Congress and the rest of us are about to run head-long into the 1st amendment to the U.S. Constitution regarding “free speech.”
Ever read all those words? Well, here they are:
“Congress shall make no law respecting the establishment of religion, or prohibiting the exercise thereof; or abridging the freedom of free speech, or of the press; or the right of the people peaceably to assemble, and to petition the government for a redress of grievances.”
That’s all of it. Right there. Forty-five words. But, just four words - “...freedom of free speech” are the ones pounced on by everyone who believes that right, as it may - or may not - apply to them, has been tampered with. And, while many people may make that claim, constitutional scholars by the hundreds have hundreds of “legal” interpretations but no clear answer. It can be awfully fuzzy.
Please note right here. I’ve spent a lifetime defending the right of free speech. As someone who’s been a reporter/writer for most of 60 years, I’ve held my nose and defended some really terrible “free speech.” And, for the most part, still do. But, there are limitations.

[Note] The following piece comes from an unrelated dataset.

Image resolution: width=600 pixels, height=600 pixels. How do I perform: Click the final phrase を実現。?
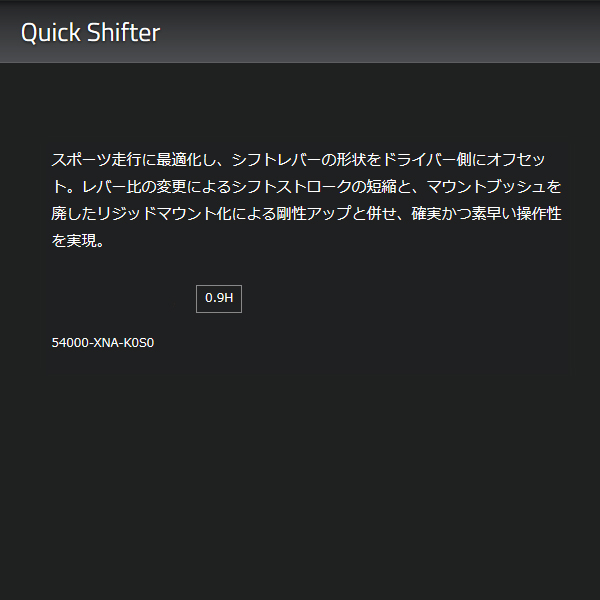(x=78, y=241)

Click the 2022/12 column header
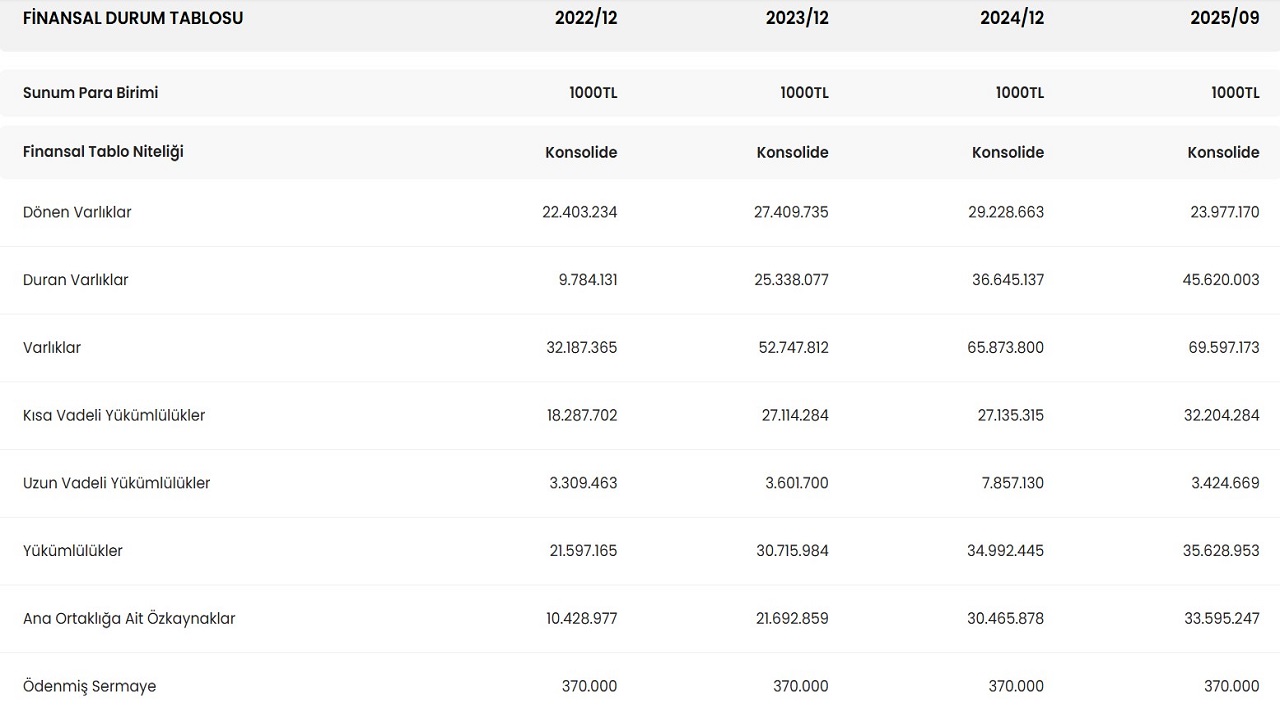pos(586,18)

Here’s a list of generally recognized legal limitations to “free speech” I came across the other day: obscenity (depends on context but not regular old porn), fighting words, defamation, child pornography, perjury, blackmail, incitement to lawless action, true threats, solicitations to commit crimes and plagiarism of copyrighted material. Legal decisions have been rendered - and, for the most part, accepted - on all counts. But, as I said, “fuzzy”still applies
Private companies - like the one’s who’ve deleted all of Donald Trump’s accounts - have a lot of leeway in how they handle users - DJT and others - including their own employees.
But, let’s say you’re a government employee. Any government employee. Your employer has the right to make sure your speech doesn’t conflict with your job. But, (un)social media has made it more difficult to regulate employee speech in a constitutional way. (Un)social media has blurred a lot lines. Legal and otherwise.
So, let’s consider what DJT said awhile back which resulted in an attack on our Capitol. Were his words to a crowd of many hundreds, spoiling for a fight with Congress, really protected “free speech” as Republicans claimed?
Well, go back to the limitations list above and see. I find “incitement to imminent lawless action” and “solicitations to commit crimes” pretty well nails it. True threats, too. You might throw in “fighting words” for a topper. I don’t think he’s off the hook there.
When people talk of “free speech” relating to government, the issue is often turned on its head. “Free speech” in the Constitution is really used to protect you from government punishing you for your speech - not the other way around. But - and this is a big jump - the article citing “free speech” means government - and its representatives - are most often held to a higher responsibility to make sure what they do and say doesn’t lead to unlawful actions.
So, again, “free speech.” Did Trump cross the line? Did he abuse the right of “free speech?” Did he use his speech to instigate or condone illegal actions? My take is yes. One House of Congress, too, it seems.
Trump has proven to be the false prophet so many of us believed to be the case years ago. A lot of Republicans in Congress - and I believe elsewhere - have recently thrown in the towel and decided that is a fact, too. The defections in the House are interesting, especially some from the “hard” right.
While “Donnie” still has a corps of several million “believers,” it appears he’ll be too busy defending himself in one courtroom or another to “lead.” And, it seems, he’ll be too busy scrounging for dollars to keep his heavily mortgaged companies alive. Trump just has to be thinking that running for president was the worst decision he’s made on his own.
“Free speech” finally got him. Got him good.
But, look at the bright side. He’s got his own special place in our country’s history. And an asterisk beside his name, too. Something no other former president can say. Talk about speech. And free, too.